Never having crossed an ocean, this was a huge project for us and it was daunting. We needed to foresee every possible scenario, good and bad. We estimated that it should take about 30 days, from Dakar to Rio de Janeiro: at best maybe a few days less, at worst—in the case of major breakage—well, we preferred not to mull over a possible "castaway" scenario. We simply had to have more than enough food. We couldn’t depend on fishing to provide enough food; that was always an “iffy” option. So, along with the usual minor hardware repairs, sail repairs, boat upgrades, painting, canning and drying foodstuffs, umpteen shopping trips, and making lists upon lists of “to-do’s,” we planned on beaching Cowabunga at some point for the annual hull cleaning. At best, counting on a 30-day crossing, we couldn't afford to be slowed by barnacles and other sea creatures that were already beginning to hitchhike along for the ride in the past few recent weeks.
There were no facilities in order to haul out a sailboat in Dakar, so by calculating the highest and lowest tides of the month, Michel honed in on the days and a beach in a nearby bay that would be the best option. Voluntarily beaching a 42 ft. sailboat is not an easy undertaking, and rather nerve-wracking at best.
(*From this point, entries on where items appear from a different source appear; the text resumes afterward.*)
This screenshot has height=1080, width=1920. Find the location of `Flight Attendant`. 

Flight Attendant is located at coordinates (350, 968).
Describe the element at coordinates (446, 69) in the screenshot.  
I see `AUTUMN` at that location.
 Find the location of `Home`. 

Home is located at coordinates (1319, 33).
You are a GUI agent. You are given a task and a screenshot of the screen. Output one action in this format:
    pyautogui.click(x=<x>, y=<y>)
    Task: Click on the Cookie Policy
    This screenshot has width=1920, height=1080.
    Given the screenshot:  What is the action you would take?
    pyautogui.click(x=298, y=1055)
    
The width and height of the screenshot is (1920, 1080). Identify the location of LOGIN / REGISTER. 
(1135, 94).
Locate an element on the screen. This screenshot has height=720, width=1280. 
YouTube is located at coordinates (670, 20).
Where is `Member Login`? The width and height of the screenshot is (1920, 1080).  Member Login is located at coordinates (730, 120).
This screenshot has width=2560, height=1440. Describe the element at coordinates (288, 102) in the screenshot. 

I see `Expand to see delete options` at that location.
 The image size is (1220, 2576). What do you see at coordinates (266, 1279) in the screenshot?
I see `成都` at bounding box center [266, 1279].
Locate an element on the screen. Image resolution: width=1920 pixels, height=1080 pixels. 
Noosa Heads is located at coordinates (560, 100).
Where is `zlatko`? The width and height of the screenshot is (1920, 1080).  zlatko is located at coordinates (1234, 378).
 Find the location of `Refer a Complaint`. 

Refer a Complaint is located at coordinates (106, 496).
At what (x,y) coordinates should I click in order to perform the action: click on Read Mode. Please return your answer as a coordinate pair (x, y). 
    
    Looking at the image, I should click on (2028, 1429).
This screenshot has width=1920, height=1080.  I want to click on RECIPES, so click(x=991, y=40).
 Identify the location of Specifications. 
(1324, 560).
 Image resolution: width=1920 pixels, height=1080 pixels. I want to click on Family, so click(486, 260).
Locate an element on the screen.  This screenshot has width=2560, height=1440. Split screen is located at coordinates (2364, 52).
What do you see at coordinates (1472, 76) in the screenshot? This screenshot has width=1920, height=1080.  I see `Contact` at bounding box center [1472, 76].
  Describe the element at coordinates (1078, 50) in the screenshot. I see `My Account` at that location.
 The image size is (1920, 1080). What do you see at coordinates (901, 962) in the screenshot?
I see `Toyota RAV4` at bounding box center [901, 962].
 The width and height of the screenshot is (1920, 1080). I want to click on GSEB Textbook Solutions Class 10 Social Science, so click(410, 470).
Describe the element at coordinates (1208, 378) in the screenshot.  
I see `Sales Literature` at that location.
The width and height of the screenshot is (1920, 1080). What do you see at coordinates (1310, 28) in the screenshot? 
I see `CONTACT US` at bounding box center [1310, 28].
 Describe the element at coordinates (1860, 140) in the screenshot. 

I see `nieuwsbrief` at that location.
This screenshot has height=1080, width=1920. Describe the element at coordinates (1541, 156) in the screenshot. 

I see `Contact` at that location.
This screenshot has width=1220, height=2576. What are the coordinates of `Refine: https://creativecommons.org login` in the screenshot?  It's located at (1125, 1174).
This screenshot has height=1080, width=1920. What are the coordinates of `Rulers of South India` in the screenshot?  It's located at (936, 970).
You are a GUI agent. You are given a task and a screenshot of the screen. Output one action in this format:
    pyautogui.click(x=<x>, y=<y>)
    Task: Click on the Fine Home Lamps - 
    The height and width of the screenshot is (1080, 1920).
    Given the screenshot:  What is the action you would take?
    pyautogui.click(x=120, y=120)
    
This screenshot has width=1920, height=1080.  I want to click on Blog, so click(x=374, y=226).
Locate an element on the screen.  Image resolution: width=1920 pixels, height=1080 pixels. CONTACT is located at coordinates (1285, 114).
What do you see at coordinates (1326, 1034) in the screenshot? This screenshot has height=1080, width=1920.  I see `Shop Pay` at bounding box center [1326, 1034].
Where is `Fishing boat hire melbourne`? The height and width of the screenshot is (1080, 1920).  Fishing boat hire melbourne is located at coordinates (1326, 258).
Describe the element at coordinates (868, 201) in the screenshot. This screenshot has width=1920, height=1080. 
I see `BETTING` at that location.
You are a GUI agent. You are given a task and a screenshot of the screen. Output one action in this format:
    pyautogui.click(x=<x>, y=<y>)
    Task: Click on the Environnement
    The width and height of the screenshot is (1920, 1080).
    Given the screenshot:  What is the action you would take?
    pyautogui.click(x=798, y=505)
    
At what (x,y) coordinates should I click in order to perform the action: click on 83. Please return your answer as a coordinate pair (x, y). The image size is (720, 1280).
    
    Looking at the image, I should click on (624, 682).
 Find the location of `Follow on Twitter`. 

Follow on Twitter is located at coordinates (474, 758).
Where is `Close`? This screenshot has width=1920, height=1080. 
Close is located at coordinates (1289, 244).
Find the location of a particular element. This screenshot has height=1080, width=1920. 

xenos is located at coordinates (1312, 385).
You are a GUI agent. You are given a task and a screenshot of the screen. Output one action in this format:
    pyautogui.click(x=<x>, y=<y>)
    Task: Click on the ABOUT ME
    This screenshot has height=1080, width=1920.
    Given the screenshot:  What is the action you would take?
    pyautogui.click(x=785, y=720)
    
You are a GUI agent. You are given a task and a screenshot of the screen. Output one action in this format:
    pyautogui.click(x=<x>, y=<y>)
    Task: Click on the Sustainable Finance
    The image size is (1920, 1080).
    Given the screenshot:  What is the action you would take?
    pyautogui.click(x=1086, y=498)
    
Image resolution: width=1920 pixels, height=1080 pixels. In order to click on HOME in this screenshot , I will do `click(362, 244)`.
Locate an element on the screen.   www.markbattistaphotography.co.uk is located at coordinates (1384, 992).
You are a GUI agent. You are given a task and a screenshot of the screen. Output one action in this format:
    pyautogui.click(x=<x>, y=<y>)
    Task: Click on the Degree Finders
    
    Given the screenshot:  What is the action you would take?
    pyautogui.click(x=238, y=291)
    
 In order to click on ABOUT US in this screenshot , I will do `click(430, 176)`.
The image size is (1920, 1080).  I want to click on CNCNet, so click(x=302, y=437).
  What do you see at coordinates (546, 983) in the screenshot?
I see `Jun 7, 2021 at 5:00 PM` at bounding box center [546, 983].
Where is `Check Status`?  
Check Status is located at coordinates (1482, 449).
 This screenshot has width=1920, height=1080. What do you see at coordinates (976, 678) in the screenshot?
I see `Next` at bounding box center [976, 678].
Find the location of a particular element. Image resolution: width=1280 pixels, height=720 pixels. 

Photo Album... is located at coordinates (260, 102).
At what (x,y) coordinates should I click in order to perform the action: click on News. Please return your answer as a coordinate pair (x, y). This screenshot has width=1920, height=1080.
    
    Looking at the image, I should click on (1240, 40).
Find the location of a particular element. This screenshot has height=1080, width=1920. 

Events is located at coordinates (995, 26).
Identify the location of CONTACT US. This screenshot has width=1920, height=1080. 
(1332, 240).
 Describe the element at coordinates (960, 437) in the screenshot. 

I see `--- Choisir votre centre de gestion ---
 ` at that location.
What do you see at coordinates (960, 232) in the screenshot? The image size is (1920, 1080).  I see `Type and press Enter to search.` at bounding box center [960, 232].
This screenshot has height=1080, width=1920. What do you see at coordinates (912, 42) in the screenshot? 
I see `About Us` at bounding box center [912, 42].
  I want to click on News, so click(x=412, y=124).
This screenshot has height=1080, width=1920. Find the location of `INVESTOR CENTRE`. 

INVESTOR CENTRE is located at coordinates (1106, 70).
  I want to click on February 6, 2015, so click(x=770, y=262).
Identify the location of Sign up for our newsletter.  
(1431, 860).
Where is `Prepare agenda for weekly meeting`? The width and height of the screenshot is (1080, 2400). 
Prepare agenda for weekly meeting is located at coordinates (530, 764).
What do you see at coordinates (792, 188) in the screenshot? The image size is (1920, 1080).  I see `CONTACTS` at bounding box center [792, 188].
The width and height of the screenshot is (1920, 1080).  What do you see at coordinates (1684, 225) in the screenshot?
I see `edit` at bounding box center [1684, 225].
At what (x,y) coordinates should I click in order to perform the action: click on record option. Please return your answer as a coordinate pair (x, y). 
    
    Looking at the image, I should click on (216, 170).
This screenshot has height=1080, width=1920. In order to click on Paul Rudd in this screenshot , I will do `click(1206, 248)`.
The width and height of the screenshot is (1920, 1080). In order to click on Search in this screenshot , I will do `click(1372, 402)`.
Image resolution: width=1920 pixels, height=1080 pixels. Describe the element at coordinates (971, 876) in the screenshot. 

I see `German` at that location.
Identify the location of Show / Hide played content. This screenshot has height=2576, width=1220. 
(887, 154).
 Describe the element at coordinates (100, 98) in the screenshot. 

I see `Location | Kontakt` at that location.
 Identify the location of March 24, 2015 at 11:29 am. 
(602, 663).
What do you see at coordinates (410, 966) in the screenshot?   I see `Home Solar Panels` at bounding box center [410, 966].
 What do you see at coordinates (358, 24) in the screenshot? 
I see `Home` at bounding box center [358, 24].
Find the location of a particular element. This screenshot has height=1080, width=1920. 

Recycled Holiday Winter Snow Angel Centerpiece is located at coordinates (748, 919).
Prior to beaching it, everything inside the boat has to be put in its proper place, well tied down, with additional forethought given to what object or objects could crash or spill at a 70°-80° angle for an entire day, as the boat lay practically horizontal on its side. So on the designated day, we were ready as the clock struck high tide. We positioned Cowabunga parallel to the beach, at the highest point possible on the shore, with the keel barely touching the sand in the high water. Slowly the boat would begin to lean towards a resting place on the beach as the water pulled out from under it. Like a beached whale, Cowabunga was an awkward hulk posed on its starboard side the first day, only to turn its cheek for the second round on port side the following day.
It’s a full hectic day to scrape, fit in in some quick hull repairs, and a coat of anti-fouling paint all before the tide comes back in. And then there is always an anxious moment just before full flotation at high tide. One is never quite sure that this beached whale will be completely, fully righted. Since Brendan was only 10 months old, and still adhered to a full infant schedule of regular meal times and naps, I couldn’t be of much help in the labor department for hull cleaning duties. An extremely generous couple on a neighbor boat provided “base station” access for me and the boys for the two days, along with being dedicated laborers for Michel.
So, attempting to remain true to our principle of sticking to certain deadlines as much as possible, we targeted late January to head out across the Atlantic Ocean. Although Dakar turned out to be somewhat disappointing, and not at all what we had expected in this part of Africa, Morocco balanced things out being so much more pleasant and surprising than we expected. Nevertheless, there were some unique moments and memorable encounters during our Dakar experience. Michel’s own foray into the main marketplace one day led him to a curious group of tall, black-robed hooded Moors from neighboring Mauritania, huddled around a fierce fire where they were creating silver jewelry. Michel, who (as an architect) has a rather keen sense of unique artistry, spied some sleek handmade silver bracelets and thought they might make dramatic hooped earrings for me. And so these artisans mulled over the challenge, and were able to transform the bracelets into earrings right then and there over their fire. Michel surprised me with them for Christmas, and I still wear them today—a tangible piece of memory from our past, and one of our better souvenirs of Dakar.